Usually, you hear about the business data being analyzed to provide better metrics and KPIs for the business. And we have our own examples of that too. I had referred to this in the prior EMC World post – we had collaborated with the Corporate Quality group at EMC to standup a Greenplum solution, modify some processes, and go from a 6 day cycle of data load and analysis to a 28 minute cycle. The details of that story is for another post but we had already seen the power of what Big Data can give us. In this post, I want to focus instead on a couple of non-traditional IT examples to illustrate the point – (a) performance analysis of storage and (b) security event forensics.
The first problem statement we looked at was to do real-time performance analysis of our storage arrays. At EMC IT, we have hundreds of storage arrays, many SAN switches and a number of collection and data points per array. To gain a good understanding of how these storage arrays are performing, we need to collect performance data from the collection points but there is ‘too much’ data to collect – even if we did 15 min collection intervals, we would start to generate about 12MB/Array/hour. So the frequency of data collection is typically quite lossy and we do not record a lot of peak information. The constraining factor has typically been whether we can load the data coming from the sensors fast enough into a datastore and also do we have the tools to analyze all the data in a predictive as-it-happens kind of manner. All this changed once we decided to adopt a Big Data approach to it.
Based on our experience, we decided to attack the performance analysis problem with the same tools we used to address the Corporate Quality issue mentioned above. The fast load functionality in Greenplum enabled us to ratchet up the data collection frequency to 10 sec intervals (from 15 min intervals) due to the fast load functionality and we were able to use embedded analytics with R to get to some neat visualizations in real-time. The picture alongside gives you a sense of the peaks in real-time but one of the places we needed to go is to also be predictive (Clearly one of the challenging areas is the best visualization model but ours was functional at this point even if it needed more work).

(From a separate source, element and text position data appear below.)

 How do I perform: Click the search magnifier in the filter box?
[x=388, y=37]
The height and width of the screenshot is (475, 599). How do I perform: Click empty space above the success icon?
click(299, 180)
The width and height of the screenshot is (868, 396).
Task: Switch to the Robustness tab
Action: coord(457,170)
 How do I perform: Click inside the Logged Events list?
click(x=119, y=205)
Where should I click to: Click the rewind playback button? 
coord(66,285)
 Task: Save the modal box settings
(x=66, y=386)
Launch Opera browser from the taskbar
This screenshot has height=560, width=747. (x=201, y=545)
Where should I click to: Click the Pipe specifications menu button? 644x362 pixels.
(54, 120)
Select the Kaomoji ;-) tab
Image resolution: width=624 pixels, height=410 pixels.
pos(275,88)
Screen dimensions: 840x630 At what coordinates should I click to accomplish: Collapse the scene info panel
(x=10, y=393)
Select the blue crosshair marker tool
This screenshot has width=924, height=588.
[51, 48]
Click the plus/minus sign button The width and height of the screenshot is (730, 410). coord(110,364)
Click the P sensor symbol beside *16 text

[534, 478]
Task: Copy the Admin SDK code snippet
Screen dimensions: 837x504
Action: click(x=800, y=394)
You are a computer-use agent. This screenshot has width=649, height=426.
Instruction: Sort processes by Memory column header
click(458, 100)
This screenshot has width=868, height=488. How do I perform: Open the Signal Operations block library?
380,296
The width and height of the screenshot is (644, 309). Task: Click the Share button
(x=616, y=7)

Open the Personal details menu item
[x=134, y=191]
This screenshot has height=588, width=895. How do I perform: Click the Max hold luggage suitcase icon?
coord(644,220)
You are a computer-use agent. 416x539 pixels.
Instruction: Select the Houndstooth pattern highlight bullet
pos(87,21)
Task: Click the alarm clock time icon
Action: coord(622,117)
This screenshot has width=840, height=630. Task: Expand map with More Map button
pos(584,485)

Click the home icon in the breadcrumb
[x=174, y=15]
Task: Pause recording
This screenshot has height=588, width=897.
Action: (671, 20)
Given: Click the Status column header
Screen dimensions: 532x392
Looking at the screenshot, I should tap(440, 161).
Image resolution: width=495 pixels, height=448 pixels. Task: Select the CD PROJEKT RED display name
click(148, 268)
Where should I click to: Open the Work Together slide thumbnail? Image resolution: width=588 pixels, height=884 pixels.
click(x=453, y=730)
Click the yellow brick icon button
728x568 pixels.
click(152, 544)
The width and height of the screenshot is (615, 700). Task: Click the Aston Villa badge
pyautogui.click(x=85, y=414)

But wait, there is more… We worked with the VMWare vCenter Operations (vCops) team – the Integrien product before it was acquired by VMWare – to implement a POC with a feed from our Greenplum database to the VMWare VCOps interface. This starts to provide some of the predictive analytics we were talking about in the prior paragraph. It is slowly starting to come together …
In the case of security forensics, we were faced with a similar problem. There is the typical data overload where we have to collect, retain and retrieve many TBs of security-related information – change logs, logins, access control logs, … – over long periods of time. Once an incident occurs, it is very hard to find the root cause – the needle in the haystack, whether direct or a collection of correlated points. But we need to avert security issues in the first place, or also detect and respond to attacks while they are still happening. The same Big Data techniques are absolutely needed here. We find that complex queries that took the Critical Incident Response Center (CIRC) many hours to run can be done in a few minutes on a Greenplum model. We continue to work closely with the RSA team to enable our own capabilities in this area.
So, the Big Data problem truly exists in any data center and any IT operations organization. What if we were to increase the frequency of collection of the different sensor data across the data center ? What if we were to put more collection points and sensors ? What if the data center operations team can analyze the data from a performance or error perspective and fix problems before they occur ? This does start to change the game !